Este año, tres primeros ministros occidentales -el eslovaco Robert Fico, la danesa Mette Frederiksen y el propio Trump- han sufrido ataques de diversa gravedad
Guillermo Íñiguez
Doctorando en Derecho de la UE en la Universidad de Oxford
Domingo, 14 de julio 2024, 14:11
El intento de asesinato contra Donald Trump -el primero contra un presidente de EEUU tras el que sufrió Ronald Reagan en 1981- es el último síntoma del virus que recorre las democracias liberales: el de la escalada de la violencia política. Este año, tres primeros ministros occidentales -el eslovaco Robert Fico, la danesa Mette Frederiksen y el propio Trump- han sufrido ataques de diversa gravedad. En Alemania, la ola de violencia contra candidatos de distintos partidos políticos fue uno de los grandes temas de la campaña para las recientes elecciones europeas. En EE UU, el asalto al Capitolio, que a su vez propició un intento similar en Brasil, sigue marcando la actualidad del país.

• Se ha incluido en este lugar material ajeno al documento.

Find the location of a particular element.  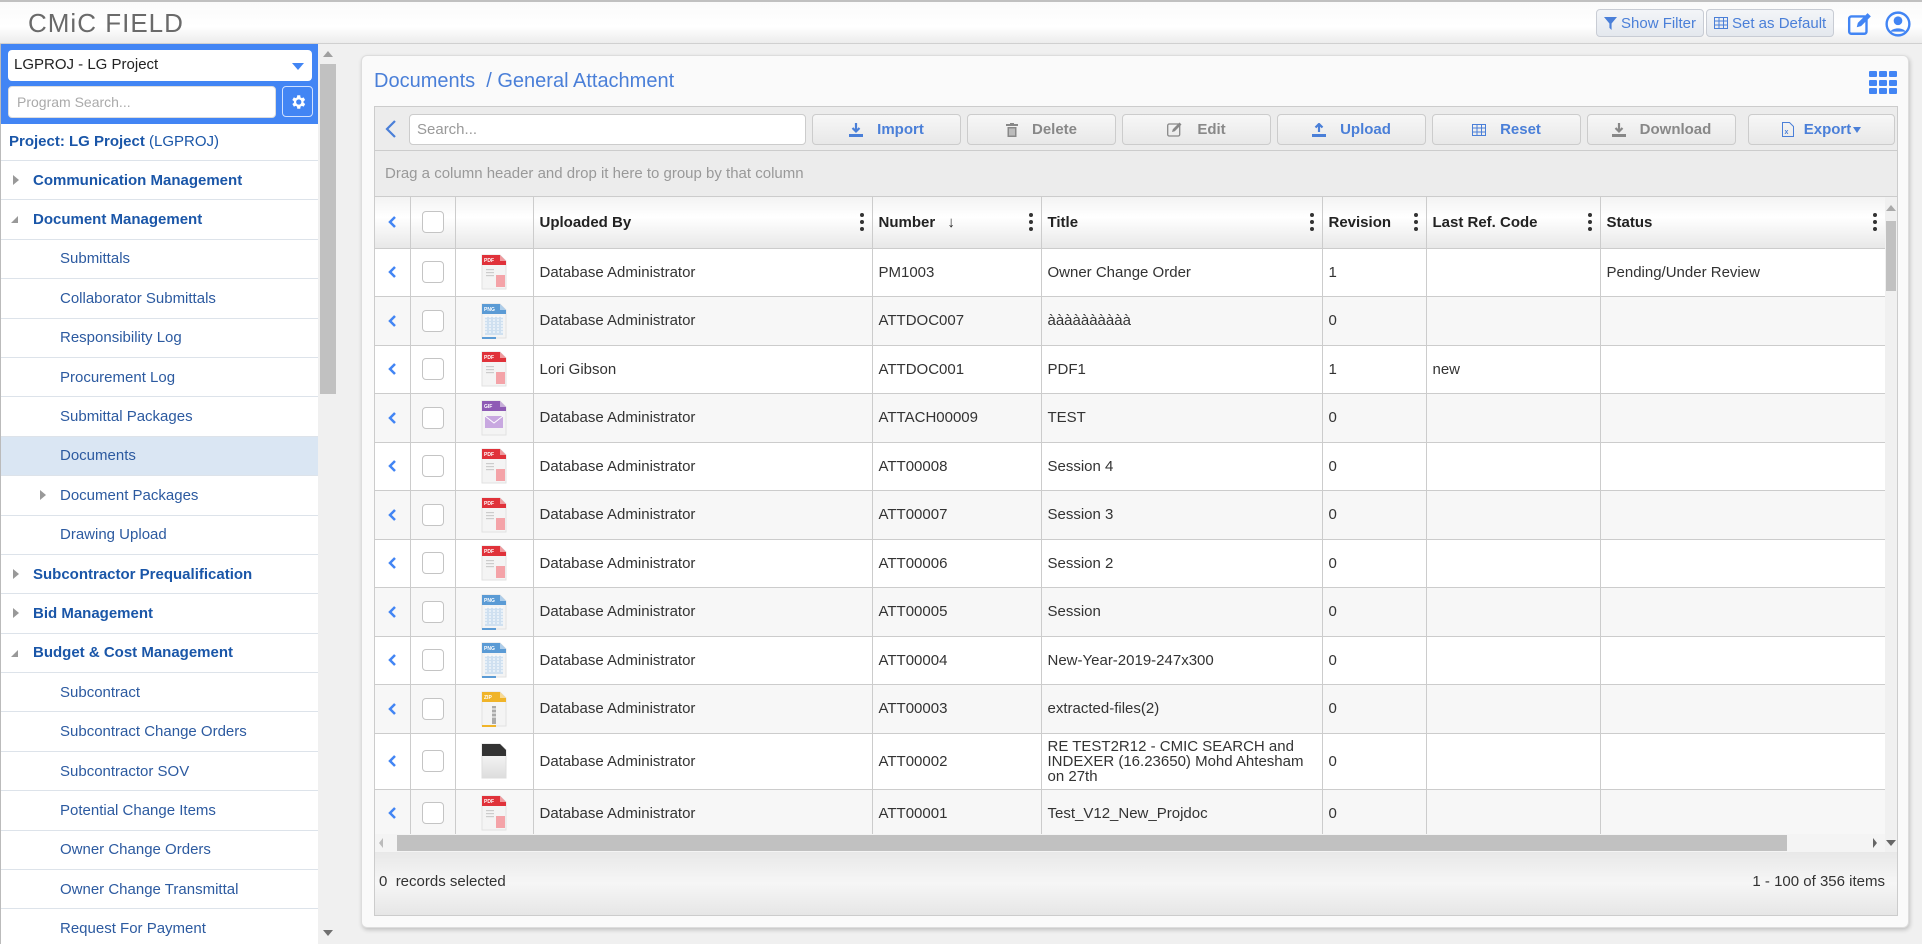

apps-grid-icon is located at coordinates (1884, 83).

La violencia política es tan antigua como las propias sociedades humanas, como demuestra Ronald Syme en 'La revolución romana'; también lo son los intentos de magnicidio. Sin embargo, la escalada de los últimos tiempos presenta dos características que la vuelven aún más peligrosa. Por una parte, no puede entenderse sin unas redes sociales que actúan como caldo de cultivo, tanto antes de los episodios de violencia – proporcionando cámaras de eco que fomentan la radicalización– como después de ellos, facilitando la diseminación de teorías de la conspiración. Por otra, los estos últimos años se han caracterizado por una respuesta desigual por parte de algunos actores públicos, tanto en EE UU como a nivel global: basta con contrastar la crítica unánime al ataque contra Donald Trump con la respuesta al asalto al Capitolio, defendido -e incluso negado- por aquellos que lo propiciaron.
Frenar esta escalada requerirá una doble respuesta política. En primer lugar, precisará de una clase política que entienda la gravedad de la situación, que condene la violencia independientemente de quién la cometa y que no la aproveche -como ya está ocurriendo tras el atentado contra Trump- para sus propios fines. En segundo lugar, necesitará hacer frente a unas redes sociales que presentan un riesgo existencial para las democracias liberales, reforzando el control sobre la desinformación y fortaleciendo el papel de la prensa independiente. En los últimos meses, la Unión Europea se ha dotado de dos instrumentos jurídicos –la Ley de Servicios Digitales y la de Libertad de los Medios de Comunicación- que facilitarán esta tarea. Regular las redes sociales, limitar la propagación de la desinformación y facilitar la labor de la prensa independiente, como permitirán estos instrumentos, no supondrá un intento de censura por parte de la UE: ayudará, por el contrario, a que las democracias se protejan a sí mismas. Sin embargo, su éxito exigirá una estrategia conjunta entre todos los actores políticos; una que entienda que la violencia política es incompatible con la democracia y que frenarla es el primer deber de todo gobierno. Sin este consenso básico, las democracias se verán indefensas frente a aquellos que, desde fuera y desde dentro, tratan de acabar con ellas.